Tensorflow Version: 1.2

Original paper: Convolution Neural Networks for Sentence Classification

Full code: Here

So,

you’re all exhausted from trying to implement a Recurrent Neural Network with Tensorflow to classify sentences? You somehow wrote some Tensorflow code that looks like a RNN but unable to live up to its god-standards while turning your tasteless watery text into wine? I know how you feel, as I’ve been in the same position. But there’s good news and bad news. First the good news, for the moment you can forget about RNNs get comfy in your seat, because we will be using Convolution Neural Networks (CNNs) to classify sentences. The bad news! CNNs have limited power in the domain of NLP and at some point you will have to turn your head towards RNN-based algorithms if you want to do NLP.

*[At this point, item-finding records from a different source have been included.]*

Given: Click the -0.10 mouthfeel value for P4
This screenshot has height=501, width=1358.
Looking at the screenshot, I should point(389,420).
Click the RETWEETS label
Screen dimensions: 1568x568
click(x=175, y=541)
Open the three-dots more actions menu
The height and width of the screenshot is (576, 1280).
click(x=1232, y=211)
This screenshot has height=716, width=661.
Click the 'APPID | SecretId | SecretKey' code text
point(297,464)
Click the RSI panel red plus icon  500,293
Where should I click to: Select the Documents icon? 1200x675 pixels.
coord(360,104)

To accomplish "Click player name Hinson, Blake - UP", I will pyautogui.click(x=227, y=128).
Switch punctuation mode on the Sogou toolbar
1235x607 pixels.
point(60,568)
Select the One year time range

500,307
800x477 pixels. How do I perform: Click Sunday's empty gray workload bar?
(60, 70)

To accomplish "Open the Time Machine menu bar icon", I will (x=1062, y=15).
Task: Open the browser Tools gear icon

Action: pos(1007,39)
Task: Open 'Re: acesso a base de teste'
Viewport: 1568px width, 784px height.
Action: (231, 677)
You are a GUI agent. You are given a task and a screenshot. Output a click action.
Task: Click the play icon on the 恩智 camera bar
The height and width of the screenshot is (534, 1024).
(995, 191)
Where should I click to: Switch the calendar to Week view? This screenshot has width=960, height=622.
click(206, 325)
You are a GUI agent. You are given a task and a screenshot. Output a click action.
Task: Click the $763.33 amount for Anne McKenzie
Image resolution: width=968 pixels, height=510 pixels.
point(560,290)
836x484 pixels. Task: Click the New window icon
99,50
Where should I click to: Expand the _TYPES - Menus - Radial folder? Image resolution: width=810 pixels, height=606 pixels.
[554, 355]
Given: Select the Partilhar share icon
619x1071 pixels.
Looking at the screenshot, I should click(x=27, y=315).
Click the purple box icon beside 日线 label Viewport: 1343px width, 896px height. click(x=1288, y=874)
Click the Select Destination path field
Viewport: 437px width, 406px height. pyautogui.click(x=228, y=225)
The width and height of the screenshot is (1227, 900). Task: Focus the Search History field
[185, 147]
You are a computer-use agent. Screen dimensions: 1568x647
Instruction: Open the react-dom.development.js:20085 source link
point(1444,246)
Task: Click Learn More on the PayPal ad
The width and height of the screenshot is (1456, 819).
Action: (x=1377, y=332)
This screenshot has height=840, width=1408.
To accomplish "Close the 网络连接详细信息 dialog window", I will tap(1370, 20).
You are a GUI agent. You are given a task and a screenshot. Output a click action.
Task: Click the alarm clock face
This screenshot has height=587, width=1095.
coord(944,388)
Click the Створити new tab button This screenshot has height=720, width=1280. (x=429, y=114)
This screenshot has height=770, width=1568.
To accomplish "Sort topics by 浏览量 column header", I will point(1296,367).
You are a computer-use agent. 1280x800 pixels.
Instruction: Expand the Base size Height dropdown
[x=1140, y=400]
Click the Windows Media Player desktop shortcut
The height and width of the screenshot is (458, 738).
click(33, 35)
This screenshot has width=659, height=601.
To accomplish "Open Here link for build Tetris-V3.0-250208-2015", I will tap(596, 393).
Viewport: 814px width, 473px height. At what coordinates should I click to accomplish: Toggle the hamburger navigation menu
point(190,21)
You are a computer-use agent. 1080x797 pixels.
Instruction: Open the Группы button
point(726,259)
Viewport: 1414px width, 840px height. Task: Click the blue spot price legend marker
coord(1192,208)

Though limited usage, classifying sentences is not without its advantages. For example, think of a company wanting to mine online feedback they received. Often such feedback forms have a limited number of words so we can generally assume the content of that field to be a sentence (though it can be a few!). Now if the CEO of the company asks a question “What’s the general impression of the public about our comapany?”, you should have some condensed rich statistics supporting your findings. Trust me, if you walk in with a pile of printed feedback forms, in there. Now an effective way to do this is, write an algorithm which can output + or – depending on the type of feedback. And thankfully, we can use a CNN for this.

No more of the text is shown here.